Mutaciones del cine contemporáneo

La edición castellana de Mutaciones del cine contemporáneo viene a colmar un vacío que, hasta cierto punto, había conferido al libro original una aureola de leyenda. Es posible que, debido a ese tiempo que ha pasado desde su publicación, el lector encuentre en sus páginas afirmaciones, objetivos o conclusiones que ya forman parte de un pasado. Sin embargo, a veces dejarnos llevar por el pasado tiene algo de programático, en tanto que interpretamos que todo lo que se ha dicho necesita seguir vigente. Supongo que por eso, la vieja y la nueva cinefilia —sean lo que sean cada una de ellas— andan a la gresca intentando recuperar su parte del botín de los restos del naufragio. En breve, melancolía frente a resistencia. Lo que unos intuyen como algo que fue, otros lo afirman como lo que debe ser. Y entre unos y otros, la casa sigue por barrer.

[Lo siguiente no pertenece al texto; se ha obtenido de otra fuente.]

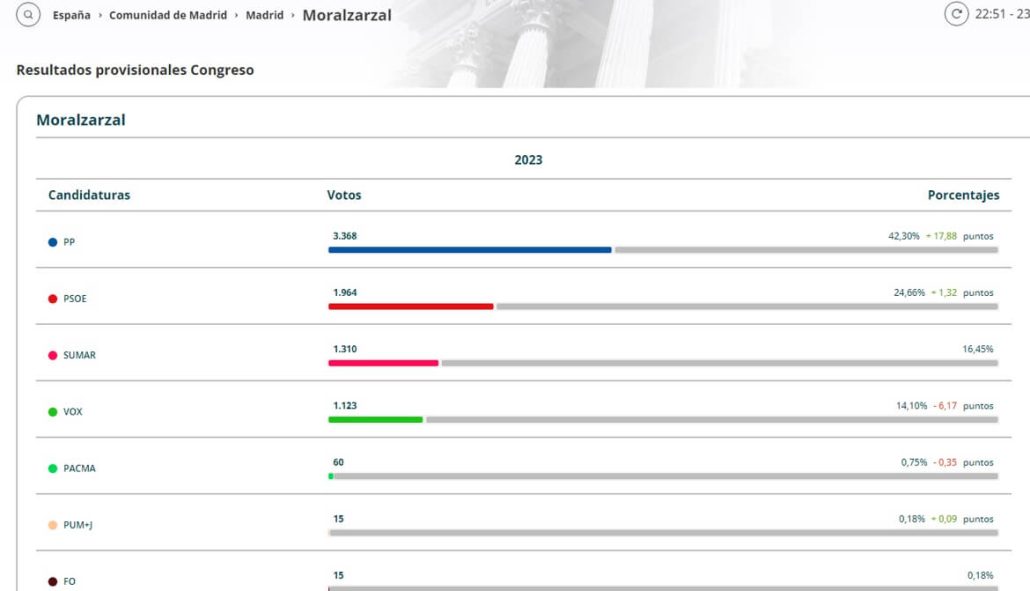Screen dimensions: 1030x591
Task: Click the dark FO party dot
Action: (53, 581)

El principal activo de la obra coordinada por Jonathan Rosenbaum y Adrian Martin es, sin lugar a dudas, la estructura de la misma; un libro construido a partir de correspondencias, que no evita mostrar sus costuras mientras desarrolla sus argumentos. En otras palabras, algo que a menudo nos gustaría —abro paréntesis: no sé muy bien por qué utilizo el plural— para nuestros textos: que la acción del tiempo muestre el grado de evolución que sufren sus ideas, pensamientos cruzados o retos para un futuro. A nadie se le escapa que la idea del intercambio, sea virtual o en persona, sea a través de ficheros en descarga directa, ha modelado el paisaje de lo que podemos entender por cinefilia. Las pantallas se multiplican, el cine se desacraliza y las opiniones se acercan a una velocidad considerablemente mayor. Ante esto, el primer reto del escritor o del espectador consiste en asumir la responsabilidad de aprovechar todo el monto de información disponible. Dar forma a esa responsabilidad.

Cuando Rosenbaum recuerda su crucial estancia en el festival de Rotterdam, así como cuando se pone en tela de juicio la política audiovisual imperialista —de qué manera leemos una imagen extranjera cuando nuestra educación cinéfila ha partido de un mismo punto—, o las corrientes críticas surgidas desde dentro o fuera de la escuela o la Academia; existe esa curiosidad explícita por arrancar al cine, o a la escritura cinematográfica, de una serie de modelos o cosmovisiones que la han acompañado tal vez demasiado tiempo. Para entendernos, tanto Hou Hsiao-hsien como Tsai Ming-liang —por citar a dos cineastas sobre los que reflexiona Mutaciones— han devenido monstruos sagrados cuyo valor ha ido deformándose a medida que aumentaba el número de textos a propósito de sus trabajos. La ambición, a medio camino entre el cine y la etnología, con la que Olivier Assayas hablara de Hou durante su estancia taiwanesa ha dejado lugar a una escritura, por así decirlo, desilusionada, en la que escribir sobre Hou (o sobre Jia Zhangke, Hong Sang-soo, Lisandro Alonso o Los Hijos) no supone demasiado esfuerzo. No escribimos sobre lo que vemos o, y aquí estaría la parte fundamental, cada vez nos preguntamos menos qué es lo que estamos viendo.

En su estupendo prólogo a la edición castellana, Pere Portabella señala un aspecto de la cuestión que me gustaría rescatar: «En definitiva, el valor de la posesión está cambiando por el valor del uso, y esto puede ser una noticia muy buena. Estaríamos hablando de la pantalla global». Precisamente, en el tránsito de la posesión al uso radica uno de los principales puntos de la obra: acceder a las imágenes (casi) siempre supondrá una tarea menos esforzada, por las implicaciones tecnológicas que facilitan ese acceso. Sin embargo, todo ese esfuerzo caerá del lado del uso, de restituir ese valor de las imágenes cuando entramos en contacto con ellas. Leer la correspondencia entre Kent Jones, Nicole Brenez, Alexander Horwath, Quintín o tantos otros implicados en la aventura tiene esa idea como fundamento básico. De hecho, hay espacio para las apelaciones biográficas y para la transmisión de cómo ha ido construyéndose esa cultura del intercambio, de las ideas encadenadas a otras ideas y de mi/nuestra posición frente al cine y frente a vosotros/cualquiera. Por eso, a pesar de la calidad innegable de algunos textos —el cruce Hawks-Masumura, por ejemplo—, la lectura más destacable ofrecida por Mutaciones del cine contemporáneo es que, más allá de la fortuna que cada mutante haya podido correr —y las derivas que cada mutación haya podido sufrir—, el valor del cine sigue estando en el uso, es decir, en nosotros. Hay que mantener con vida ese intercambio, esa correspondencia, esa emoción privada que escribimos públicamente. ¿Qué es, si no, el cine?